Aruba Networks has issued a bumper advisory for its EdgeConnect Enterprise product that includes vulnerabilities exploitable for remote code execution (RCE) and more.
Patched versions of the software include ECOS 9.2.2.0 and above, 9.1.4.0 and above, ECOS 9.0.8.0 and above, and ECOS 8.3.8.0 and above.
Eight of the vulnerabilities are rated “high” severity.
CVE-2022-37919 is an API vulnerability.
Aruba’s advisory states that “an unauthenticated attacker can exploit this condition via the web-based management interface to create a denial-of-service condition which prevents the appliance from properly responding to API requests.”

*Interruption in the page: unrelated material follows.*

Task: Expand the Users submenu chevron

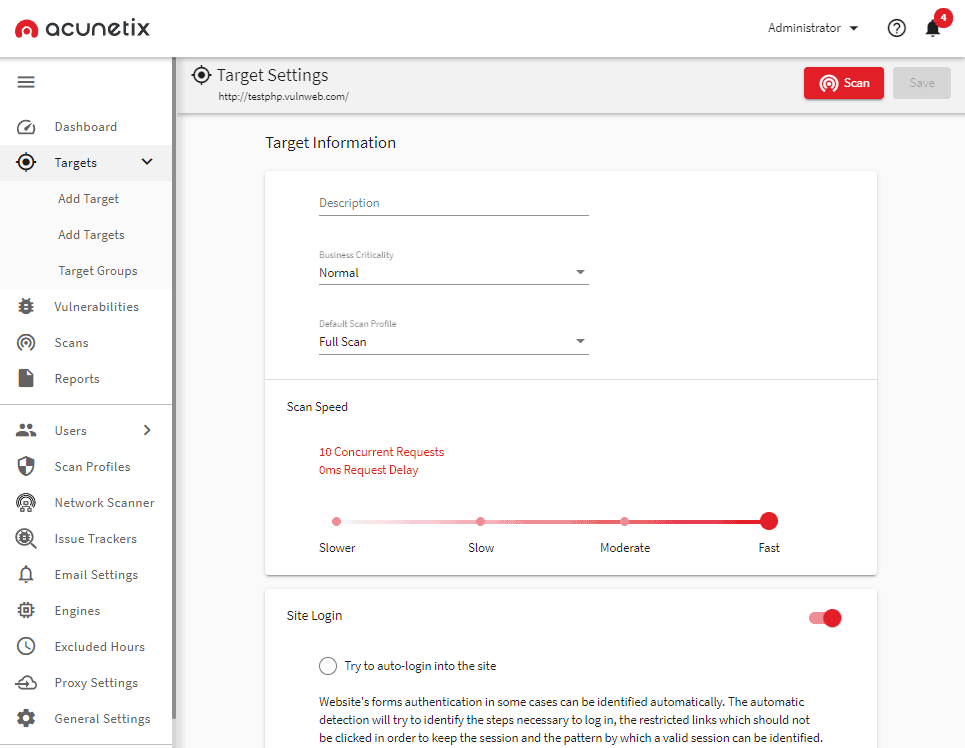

Seven separate vulnerabilities – CVE-2022-37920, CVE-2022-37921, CVE-2022-37922, CVE-2022-37923, CVE-2022-37924, CVE-2022-43541 and CVE-2022-43542 – allow authenticated remote attackers to run arbitrary commands at the command line interface.
An attacker would need login credentials to the target system, but the result of an exploit would be “complete system compromise," Aruba said.
They were discovered by Bill Marquette, Daniel Jensen and Erik De Jong and reported through the company’s bug bounty program.
CVE-2022-44533, discovered by Erik De Jong, is a bug in the web management interface that lets an authenticated remote attacker run arbitrary commands on the underlying host.
There are also three vulnerabilities rated “medium” severity: CVE-2022-37925 and CVE-2022-37926 (affecting the web management interface); and CVE-2022-43518, a path traversal bug.
Aruba said it is not aware of any exploit code targeting any of these vulnerabilities.